The initial plunge was driven by renewed fears of widespread travel bans and travel bans, but a host of technical factors, including anaemic post-holiday volumes, exacerbated the sell-off. The panic spread to every corner of the market from European diesel trades and time-spreads to the relative value of oil today to oil tomorrow, to opaque options markets.

The price drop has been increased due to factors such as the breakup of technical support levels and an environment with less liquidity post the Thanksgiving holiday, according to Giovanni Staunovo, commodity analyst at UBS Group AG.
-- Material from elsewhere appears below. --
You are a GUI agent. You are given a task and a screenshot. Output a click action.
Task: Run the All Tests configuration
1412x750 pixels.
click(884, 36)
It had already been an unusual week in the market. On Tuesday, the U.S. and other top oil consumers said they would release supplies from emergency reserves in a bid to curb rising energy costs. Saudi Arabia had said that it might scrap plans to increase production, which was led by the OPEC cartel. London's benchmark price of Brent bounced back above $80 a barrel.

That was before Omicron.

Asia and European trading saw a steady sell-off early on Friday, and prices were down 5% by mid-morning in London. The real excitement came in the U.S. hours.
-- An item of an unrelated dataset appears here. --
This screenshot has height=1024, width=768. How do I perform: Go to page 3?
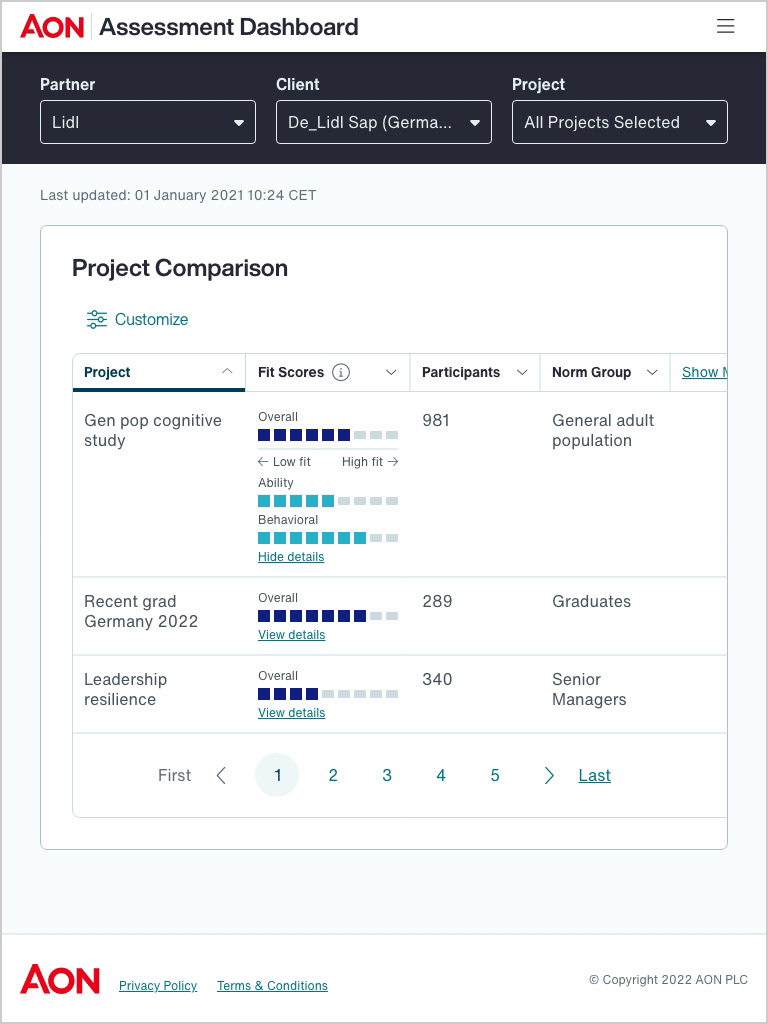point(387,775)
The market went down ever since when oil broke through key technical levels - U.S. futures pierced their 100 day and 200 day moving averages. That gave the upper hand to algorithmic computer-driven trades on a day when many participants were away from the market.

The sell-off has been exacerbated by algo-driven trading as key technical levels broke down, said Fawad Razaqzada, an analyst at ThinkMarkets.

When prices fall heavily, banks often sell futures contracts in order to hedge themselves against losses from put options contracts that give the right to sell at a specific price. Banks sell puts to producers who want to protect against a bear market. This feedback loop, known as the negative gamma to options traders, was seen as a factor on Friday.

Dealers took down hedges and they are shorter put options than normal, so they must sell futures to hedge, said Ilia Bouchouev, a partner at Pentathlon Investments and former head of oil derivatives at Koch Supply and Trading.

New York's WTI futures slumped 14% from its pre-Thanksgiving close and London's Brent collapsed more than 12% at the worst point of the crash. By the close they both recovered slightly, but it was still the seventh worst one-day drop in history for London futures.

What happens next depends on whether the direst predictions for Omicron impact are realized.

Goldman Sachs Group Inc. said Friday that the move priced in a 4 million-barrel hit to demand over the next three months was nowhere close to the first lock-down, but more than enough to throw the market back into disarray. In any case, the Wall Street bank said that was excessive.

The crash is a buying opportunity because they expect prices to recover quickly when the U.S. market returns fully after the holiday and volumes return to normal. The outlook remains strong for the long term.

This is a huge overreaction in terms of the market, said Amrita Sen, chief oil analyst at consultant Energy Aspects Ltd., in a Bloomberg Television interview. This is the worst possible scenario of market pricing. None of the Wildfires Are Getting Worse and One Chemical Company is Reaping the Benefits, and One Chemical Company is Reaping the Benefits.